I was trying to remove text from a pdf and I get an exception on deleting operators, see the exception in the image attached. image.png (3.9 KB)
the file that causes the exception:
orig_6.pdf (270.6 KB)

and the code:

private static readonly Operator[] TextOperators =
{
new Aspose.Pdf.Operators.ShowText(),
new Aspose.Pdf.Operators.SetGlyphsPositionShowText(new List<Operators.GlyphPosition>()),
new Aspose.Pdf.Operators.MoveToNextLineShowText(),
new Aspose.Pdf.Operators.SetSpacingMoveToNextLineShowText(0, 0, string.Empty)
};

private static void RemoveTextFromPdfPage(Page pdfDocumentPage)
{
List operators = new List();
OperatorCollection pageOperators = pdfDocumentPage.Contents;
            foreach (Operator @operator in TextOperators)
            {
                OperatorSelector operatorSelector = new OperatorSelector(@operator);
                pageOperators.Accept(operatorSelector);
                operators.AddRange(operatorSelector.Selected);
            }

            pageOperators.Delete(operators);
    }

aurimas · September 7, 2020, 8:58am

Then I tried us ing the method to set text fragments to empty strings, unfortunetely, that method has it’s own bugs too. It leaves out selectable text. Try the source file I am uploading: orig_1.pdf (674.7 KB)

Use the file with this code:
 
 private static void RemoveTextFromPdfPage(Page pdfDocumentPage)
         {
                 TextFragmentAbsorber textFragmentAbsorber = new TextFragmentAbsorber(@"[\S]+");
                 textFragmentAbsorber.TextSearchOptions.IsRegularExpressionUsed = true;
                 pdfDocumentPage.Accept(textFragmentAbsorber);
                 TextFragmentCollection textFragmentCollection = textFragmentAbsorber.TextFragments;
                 foreach (TextFragment textFragment in textFragmentCollection)
                 {
                     textFragment.Text = string.Empty;
                 }
         }

the outcome is a file with selectable words in the table : “digits”, “N/A”, also page numbers “1/7” are not removed although left side of the page is cleared, and similar issue with top of the page where “en-English” is left selectable while left of that “NL-Netherlands” fragment was replaced. see the output file I am receiving: result_textFragments.pdf (675.4 KB)

also, i have just checked other pages of the same file and rest of them also have “en-English” at the top page and page number/of pages at the bottom selectable.
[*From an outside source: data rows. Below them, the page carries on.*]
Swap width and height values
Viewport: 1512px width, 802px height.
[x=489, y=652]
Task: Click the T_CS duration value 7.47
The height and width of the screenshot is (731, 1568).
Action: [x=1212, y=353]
asad.ali · September 7, 2020, 6:49pm

@aurimas

We tested the scenario using Aspose.PDF for .NET 20.9 and were able to notice the exception in our environment. Therefore, we have logged it as PDFNET-48740 in our issue tracking system. We will further look into its details and keep you informed with the status of its correction. Please be patient and spare us some time.

The recommended approach to remove the text from a PDF document is using operators. We tried the same code snippet with your this file and 20.9v. We were unable to notice any issue as all text was removed successfully. Please check the attached PDF document for your kind reference. TextRemoved_operators_20.9.pdf (674.1 KB)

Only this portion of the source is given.